▶ **TASK ITEM**: Two lines below mark the span: the one containing "出勤情報 (2437, 999)" and the one containing "Privacy (13, 2545)". Set down both, plus every line between, exactly as they stand, and nothing else.

▶ **PROVIDED MATERIAL**:
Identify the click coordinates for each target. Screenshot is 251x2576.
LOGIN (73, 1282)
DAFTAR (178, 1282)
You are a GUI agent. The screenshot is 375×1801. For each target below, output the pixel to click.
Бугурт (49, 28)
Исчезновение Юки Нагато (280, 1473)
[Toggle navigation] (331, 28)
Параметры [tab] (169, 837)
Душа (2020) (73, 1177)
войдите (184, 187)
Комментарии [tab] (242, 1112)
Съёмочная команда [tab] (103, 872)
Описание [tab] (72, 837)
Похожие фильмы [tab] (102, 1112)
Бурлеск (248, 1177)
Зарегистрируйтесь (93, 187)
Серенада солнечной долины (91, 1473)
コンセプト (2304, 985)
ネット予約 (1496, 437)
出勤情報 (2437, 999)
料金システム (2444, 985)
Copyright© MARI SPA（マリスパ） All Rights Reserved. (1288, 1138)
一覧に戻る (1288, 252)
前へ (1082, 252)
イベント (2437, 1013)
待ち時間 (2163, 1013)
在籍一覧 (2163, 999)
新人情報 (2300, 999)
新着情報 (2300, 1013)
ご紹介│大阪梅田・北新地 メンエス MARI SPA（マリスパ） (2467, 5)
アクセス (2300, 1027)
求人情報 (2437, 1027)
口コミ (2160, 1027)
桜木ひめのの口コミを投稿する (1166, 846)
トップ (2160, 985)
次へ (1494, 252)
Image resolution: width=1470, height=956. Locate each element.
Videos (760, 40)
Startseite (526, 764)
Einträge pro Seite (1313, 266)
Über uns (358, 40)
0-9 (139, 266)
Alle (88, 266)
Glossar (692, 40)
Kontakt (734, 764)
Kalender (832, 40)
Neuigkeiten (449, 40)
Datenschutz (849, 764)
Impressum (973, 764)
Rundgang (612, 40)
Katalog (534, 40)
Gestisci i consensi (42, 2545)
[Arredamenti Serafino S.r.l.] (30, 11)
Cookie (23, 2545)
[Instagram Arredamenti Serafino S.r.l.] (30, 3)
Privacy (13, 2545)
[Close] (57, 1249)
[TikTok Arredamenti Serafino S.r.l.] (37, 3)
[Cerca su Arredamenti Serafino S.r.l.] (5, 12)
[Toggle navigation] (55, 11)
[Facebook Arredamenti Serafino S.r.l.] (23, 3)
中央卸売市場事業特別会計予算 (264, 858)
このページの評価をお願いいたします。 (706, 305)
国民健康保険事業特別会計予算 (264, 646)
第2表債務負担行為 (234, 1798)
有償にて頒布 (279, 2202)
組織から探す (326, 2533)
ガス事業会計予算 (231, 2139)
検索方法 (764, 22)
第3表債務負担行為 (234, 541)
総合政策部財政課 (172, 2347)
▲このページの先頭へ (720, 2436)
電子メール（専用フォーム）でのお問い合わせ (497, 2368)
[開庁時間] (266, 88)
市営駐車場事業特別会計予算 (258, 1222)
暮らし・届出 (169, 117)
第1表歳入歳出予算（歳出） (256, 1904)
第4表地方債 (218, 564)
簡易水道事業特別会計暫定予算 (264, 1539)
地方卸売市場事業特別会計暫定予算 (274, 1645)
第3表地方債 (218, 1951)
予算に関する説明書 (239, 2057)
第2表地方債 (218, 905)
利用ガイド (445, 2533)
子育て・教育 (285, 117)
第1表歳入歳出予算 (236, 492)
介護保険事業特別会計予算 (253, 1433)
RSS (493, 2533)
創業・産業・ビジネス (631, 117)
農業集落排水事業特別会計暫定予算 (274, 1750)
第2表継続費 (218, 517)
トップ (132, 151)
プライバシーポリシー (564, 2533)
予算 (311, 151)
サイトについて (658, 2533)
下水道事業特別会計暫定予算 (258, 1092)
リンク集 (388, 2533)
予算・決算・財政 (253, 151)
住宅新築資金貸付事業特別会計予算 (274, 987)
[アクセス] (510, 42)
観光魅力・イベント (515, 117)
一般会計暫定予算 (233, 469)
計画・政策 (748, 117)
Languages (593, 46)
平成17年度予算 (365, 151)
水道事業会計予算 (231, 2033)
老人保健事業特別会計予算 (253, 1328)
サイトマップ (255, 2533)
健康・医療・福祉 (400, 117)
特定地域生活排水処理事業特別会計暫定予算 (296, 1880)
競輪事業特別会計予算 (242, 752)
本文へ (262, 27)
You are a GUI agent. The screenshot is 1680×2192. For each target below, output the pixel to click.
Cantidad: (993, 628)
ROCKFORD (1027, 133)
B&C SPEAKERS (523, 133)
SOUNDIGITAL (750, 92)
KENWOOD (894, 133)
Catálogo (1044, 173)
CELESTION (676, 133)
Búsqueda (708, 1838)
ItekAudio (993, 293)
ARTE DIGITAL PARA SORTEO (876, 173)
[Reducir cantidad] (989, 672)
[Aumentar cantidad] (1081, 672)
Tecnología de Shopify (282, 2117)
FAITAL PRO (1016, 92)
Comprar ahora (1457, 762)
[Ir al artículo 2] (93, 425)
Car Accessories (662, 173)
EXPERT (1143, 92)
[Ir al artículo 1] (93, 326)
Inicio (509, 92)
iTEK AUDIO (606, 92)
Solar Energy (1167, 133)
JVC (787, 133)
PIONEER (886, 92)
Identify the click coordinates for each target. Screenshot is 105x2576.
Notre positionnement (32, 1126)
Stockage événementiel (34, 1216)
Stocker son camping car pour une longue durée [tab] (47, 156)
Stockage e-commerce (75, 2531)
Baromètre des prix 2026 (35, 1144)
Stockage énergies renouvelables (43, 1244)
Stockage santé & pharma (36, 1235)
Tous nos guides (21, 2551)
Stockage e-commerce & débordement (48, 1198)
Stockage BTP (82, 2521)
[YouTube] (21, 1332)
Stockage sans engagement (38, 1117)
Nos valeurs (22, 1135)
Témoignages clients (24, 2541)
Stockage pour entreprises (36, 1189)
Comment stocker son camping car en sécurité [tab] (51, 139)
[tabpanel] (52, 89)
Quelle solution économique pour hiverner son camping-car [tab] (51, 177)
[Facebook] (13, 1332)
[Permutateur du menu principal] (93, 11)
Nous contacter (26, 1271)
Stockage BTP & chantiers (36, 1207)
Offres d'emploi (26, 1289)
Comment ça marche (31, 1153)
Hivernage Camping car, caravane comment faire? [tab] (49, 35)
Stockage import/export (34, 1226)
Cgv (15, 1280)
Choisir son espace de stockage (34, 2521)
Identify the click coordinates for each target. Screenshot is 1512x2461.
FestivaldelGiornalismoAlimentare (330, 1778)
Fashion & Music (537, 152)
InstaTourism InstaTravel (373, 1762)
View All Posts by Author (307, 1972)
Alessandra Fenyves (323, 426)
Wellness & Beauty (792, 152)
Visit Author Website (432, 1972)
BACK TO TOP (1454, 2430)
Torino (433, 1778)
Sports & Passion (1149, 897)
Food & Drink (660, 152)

▶ **EXERCISE RESPONSE**:
出勤情報 (2437, 999)
料金システム (2444, 985)
Copyright© MARI SPA（マリスパ） All Rights Reserved. (1288, 1138)
一覧に戻る (1288, 252)
前へ (1082, 252)
イベント (2437, 1013)
待ち時間 (2163, 1013)
在籍一覧 (2163, 999)
新人情報 (2300, 999)
新着情報 (2300, 1013)
ご紹介│大阪梅田・北新地 メンエス MARI SPA（マリスパ） (2467, 5)
アクセス (2300, 1027)
求人情報 (2437, 1027)
口コミ (2160, 1027)
桜木ひめのの口コミを投稿する (1166, 846)
トップ (2160, 985)
次へ (1494, 252)
Image resolution: width=1470, height=956. Locate each element.
Videos (760, 40)
Startseite (526, 764)
Einträge pro Seite (1313, 266)
Über uns (358, 40)
0-9 (139, 266)
Alle (88, 266)
Glossar (692, 40)
Kontakt (734, 764)
Kalender (832, 40)
Neuigkeiten (449, 40)
Datenschutz (849, 764)
Impressum (973, 764)
Rundgang (612, 40)
Katalog (534, 40)
Gestisci i consensi (42, 2545)
[Arredamenti Serafino S.r.l.] (30, 11)
Cookie (23, 2545)
[Instagram Arredamenti Serafino S.r.l.] (30, 3)
Privacy (13, 2545)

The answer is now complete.